Oliver Sacks, Musicophilia: Tales of Music and the Brain
posted by ms.codex at 4:41 PM on December 12, 2010

If you liked A Brief History of Time, you need to check out The Elegant Universe by Brian Greene.
posted by tetralix at 5:17 PM on December 12, 2010

William Vollmann - Rising Up, and Rising Down

The single-volume version of this is a pretty terrific read, positing a sort of calculus of violence--when is it appropriate? moral? duty-bound?

Phenomenal book.

And Vollmann went to Deep Springs...
posted by Joseph Gurl at 6:25 PM on December 12, 2010

I can't believe nobody's mentioned The Emperor of Maladies: A Biography of Cancer yet. It's been getting all sorts of press. Also: it's available on Google eBooks :D
posted by cybertaur1 at 6:41 PM on December 12, 2010 [1 favorite]

discovering the cosmos is a great one if you like looking up...

and the particle explosion is a great one for looking down...the first review sums it up very well...there's apparently a newer version i haven't seen by the same authors: the particle odyssey
posted by sexyrobot at 1:30 AM on December 13, 2010

I am a big fan of the single theme book that expands out: Salt and Cod are two such examples.

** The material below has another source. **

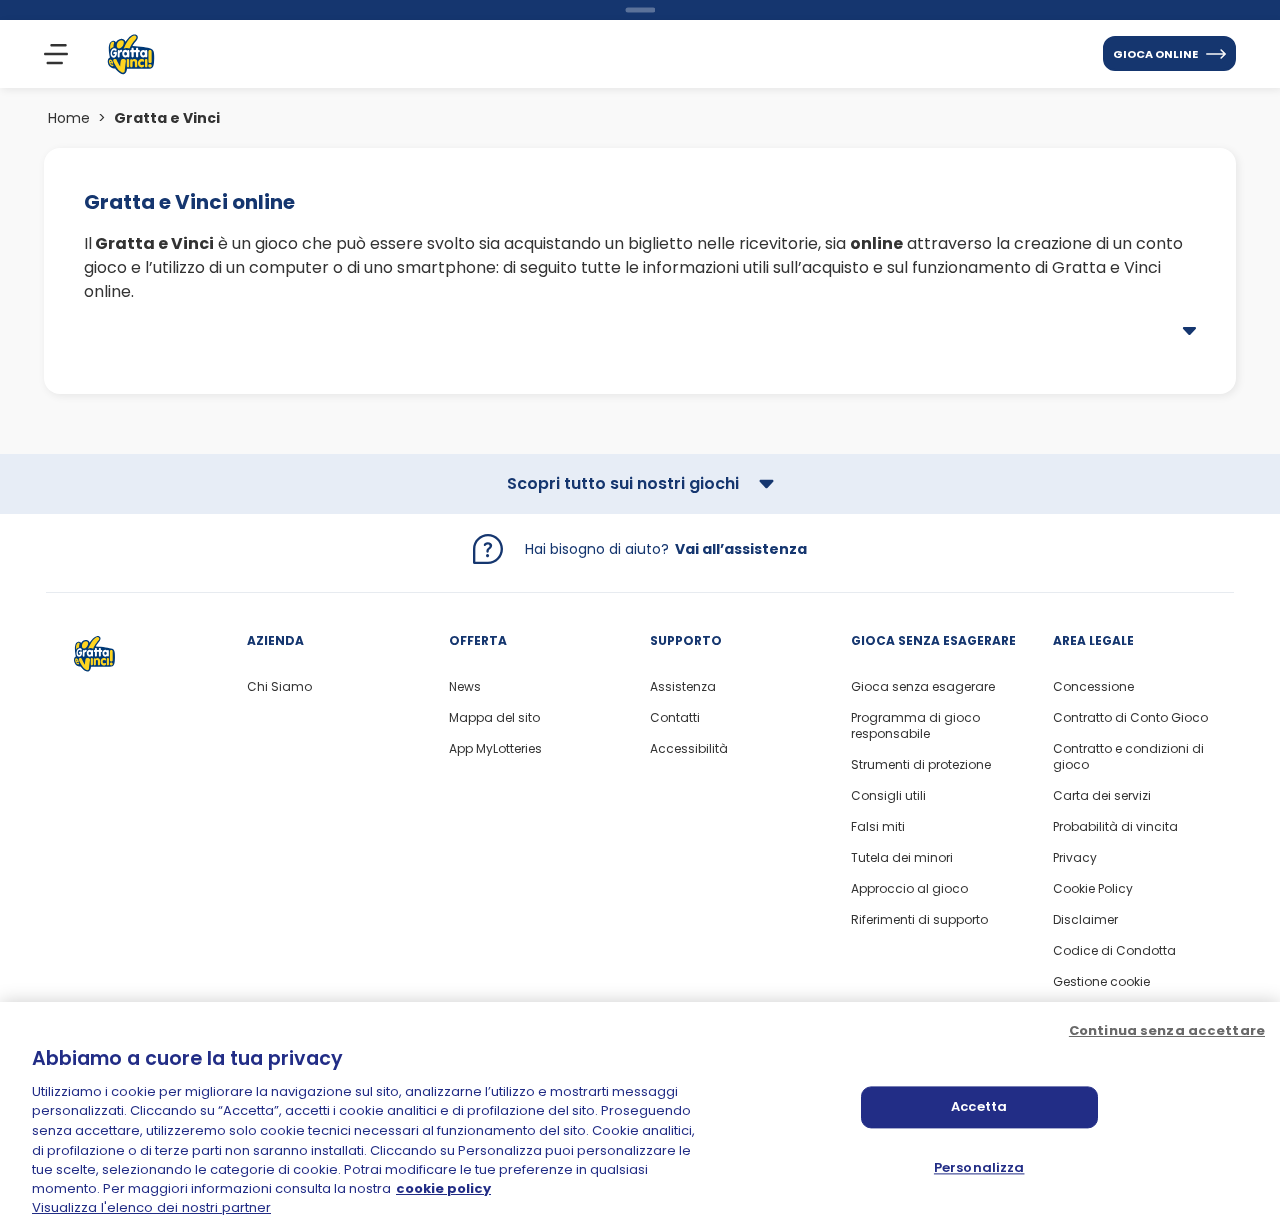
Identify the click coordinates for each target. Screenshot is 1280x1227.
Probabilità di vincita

These are the same author, but there are others. (A perfect red, Banana, Spice)
posted by fluffycreature at 8:51 AM on December 13, 2010

I will second Ray Monk's biography of me. It's excellent.
posted by wittgenstein at 9:09 AM on December 13, 2010

Seconding Godel, Escher, Bach. There's nothing meatier.
posted by neuron at 1:19 PM on December 13, 2010

William McNeill's Plagues and Peoples and Brian Fagan's The Little Ice Age make interesting bookends of a kind. Norman F. Cantor's The Civilization of the Middle Ages is also good read if you're it the mood for something medieval.
posted by cool breeze at 2:53 PM on December 13, 2010

I am currently reading The Emperor of Maladies: A Biography of Cancer and I can say it is one of the best subject based books I have ever read.

I was worried it would be slow going, but the historical narrative is intriguing enough that I don't really want to put it down. It's also an interesting socio-cultural look at contemporary illness, and how they are now more than simply pathologies to be solved in a lab, but instead complex cultural entities. Highly recommended.
posted by ghostpony at 3:27 PM on December 13, 2010

oh, i read that salt book...oddly enough it was a lot about cod.